▶ [Task instructions] Every entry is to be printed again precisely as given.

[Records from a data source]

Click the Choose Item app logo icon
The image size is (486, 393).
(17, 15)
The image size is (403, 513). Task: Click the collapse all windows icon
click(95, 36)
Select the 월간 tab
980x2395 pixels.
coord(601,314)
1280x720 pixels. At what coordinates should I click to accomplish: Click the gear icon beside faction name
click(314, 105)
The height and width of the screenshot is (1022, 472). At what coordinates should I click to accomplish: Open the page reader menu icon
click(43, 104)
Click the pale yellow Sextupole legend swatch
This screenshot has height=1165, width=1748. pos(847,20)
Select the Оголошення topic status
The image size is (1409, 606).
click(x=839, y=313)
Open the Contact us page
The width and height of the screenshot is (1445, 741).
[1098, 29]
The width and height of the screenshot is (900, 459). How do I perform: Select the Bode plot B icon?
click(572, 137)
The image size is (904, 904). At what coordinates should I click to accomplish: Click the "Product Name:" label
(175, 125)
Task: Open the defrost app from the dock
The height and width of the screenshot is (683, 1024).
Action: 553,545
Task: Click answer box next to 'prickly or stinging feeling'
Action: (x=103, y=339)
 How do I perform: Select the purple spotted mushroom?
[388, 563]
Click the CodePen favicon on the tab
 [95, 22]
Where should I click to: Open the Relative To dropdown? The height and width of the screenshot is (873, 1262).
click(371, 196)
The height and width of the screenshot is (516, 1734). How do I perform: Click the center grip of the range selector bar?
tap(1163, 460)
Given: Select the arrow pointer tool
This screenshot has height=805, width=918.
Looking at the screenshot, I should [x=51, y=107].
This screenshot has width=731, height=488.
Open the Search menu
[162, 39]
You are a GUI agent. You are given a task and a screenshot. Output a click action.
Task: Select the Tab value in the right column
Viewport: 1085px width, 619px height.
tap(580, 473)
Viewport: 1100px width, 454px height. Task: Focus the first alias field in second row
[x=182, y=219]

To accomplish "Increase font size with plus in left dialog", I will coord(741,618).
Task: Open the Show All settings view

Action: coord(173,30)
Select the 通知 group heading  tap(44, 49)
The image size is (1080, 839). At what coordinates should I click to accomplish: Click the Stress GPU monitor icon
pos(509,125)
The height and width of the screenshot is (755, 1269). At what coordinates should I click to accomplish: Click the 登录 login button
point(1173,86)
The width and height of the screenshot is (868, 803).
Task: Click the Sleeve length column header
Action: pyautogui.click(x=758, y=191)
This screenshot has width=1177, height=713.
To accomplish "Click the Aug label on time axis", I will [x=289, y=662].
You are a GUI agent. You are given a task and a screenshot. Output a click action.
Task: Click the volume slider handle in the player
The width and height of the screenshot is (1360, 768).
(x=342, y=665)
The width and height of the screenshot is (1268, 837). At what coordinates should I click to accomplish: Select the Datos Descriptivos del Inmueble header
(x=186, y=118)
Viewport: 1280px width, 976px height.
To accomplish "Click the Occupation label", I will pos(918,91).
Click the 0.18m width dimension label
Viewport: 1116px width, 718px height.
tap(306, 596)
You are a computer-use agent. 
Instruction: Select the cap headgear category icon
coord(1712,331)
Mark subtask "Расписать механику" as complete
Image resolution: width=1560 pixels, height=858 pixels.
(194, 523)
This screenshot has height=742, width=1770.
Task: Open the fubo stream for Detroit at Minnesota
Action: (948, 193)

▶ [Task solution]
Click the Choose Item app logo icon
The image size is (486, 393).
(17, 15)
The image size is (403, 513). Task: Click the collapse all windows icon
click(95, 36)
Select the 월간 tab
980x2395 pixels.
coord(601,314)
1280x720 pixels. At what coordinates should I click to accomplish: Click the gear icon beside faction name
click(314, 105)
The height and width of the screenshot is (1022, 472). At what coordinates should I click to accomplish: Open the page reader menu icon
click(43, 104)
Click the pale yellow Sextupole legend swatch
This screenshot has height=1165, width=1748. pos(847,20)
Select the Оголошення topic status
The image size is (1409, 606).
click(x=839, y=313)
Open the Contact us page
The width and height of the screenshot is (1445, 741).
[1098, 29]
The width and height of the screenshot is (900, 459). How do I perform: Select the Bode plot B icon?
click(572, 137)
The image size is (904, 904). At what coordinates should I click to accomplish: Click the "Product Name:" label
(175, 125)
Task: Open the defrost app from the dock
The height and width of the screenshot is (683, 1024).
Action: 553,545
Task: Click answer box next to 'prickly or stinging feeling'
Action: (x=103, y=339)
 How do I perform: Select the purple spotted mushroom?
[388, 563]
Click the CodePen favicon on the tab
 [95, 22]
Where should I click to: Open the Relative To dropdown? The height and width of the screenshot is (873, 1262).
click(371, 196)
The height and width of the screenshot is (516, 1734). How do I perform: Click the center grip of the range selector bar?
tap(1163, 460)
Given: Select the arrow pointer tool
This screenshot has height=805, width=918.
Looking at the screenshot, I should [x=51, y=107].
This screenshot has width=731, height=488.
Open the Search menu
[162, 39]
You are a GUI agent. You are given a task and a screenshot. Output a click action.
Task: Select the Tab value in the right column
Viewport: 1085px width, 619px height.
tap(580, 473)
Viewport: 1100px width, 454px height. Task: Focus the first alias field in second row
[x=182, y=219]

To accomplish "Increase font size with plus in left dialog", I will coord(741,618).
Task: Open the Show All settings view

Action: coord(173,30)
Select the 通知 group heading  tap(44, 49)
The image size is (1080, 839). At what coordinates should I click to accomplish: Click the Stress GPU monitor icon
pos(509,125)
The height and width of the screenshot is (755, 1269). At what coordinates should I click to accomplish: Click the 登录 login button
point(1173,86)
The width and height of the screenshot is (868, 803).
Task: Click the Sleeve length column header
Action: pyautogui.click(x=758, y=191)
This screenshot has width=1177, height=713.
To accomplish "Click the Aug label on time axis", I will [x=289, y=662].
You are a GUI agent. You are given a task and a screenshot. Output a click action.
Task: Click the volume slider handle in the player
The width and height of the screenshot is (1360, 768).
(x=342, y=665)
The width and height of the screenshot is (1268, 837). At what coordinates should I click to accomplish: Select the Datos Descriptivos del Inmueble header
(x=186, y=118)
Viewport: 1280px width, 976px height.
To accomplish "Click the Occupation label", I will pos(918,91).
Click the 0.18m width dimension label
Viewport: 1116px width, 718px height.
tap(306, 596)
You are a computer-use agent. 
Instruction: Select the cap headgear category icon
coord(1712,331)
Mark subtask "Расписать механику" as complete
Image resolution: width=1560 pixels, height=858 pixels.
(194, 523)
This screenshot has height=742, width=1770.
Task: Open the fubo stream for Detroit at Minnesota
Action: (948, 193)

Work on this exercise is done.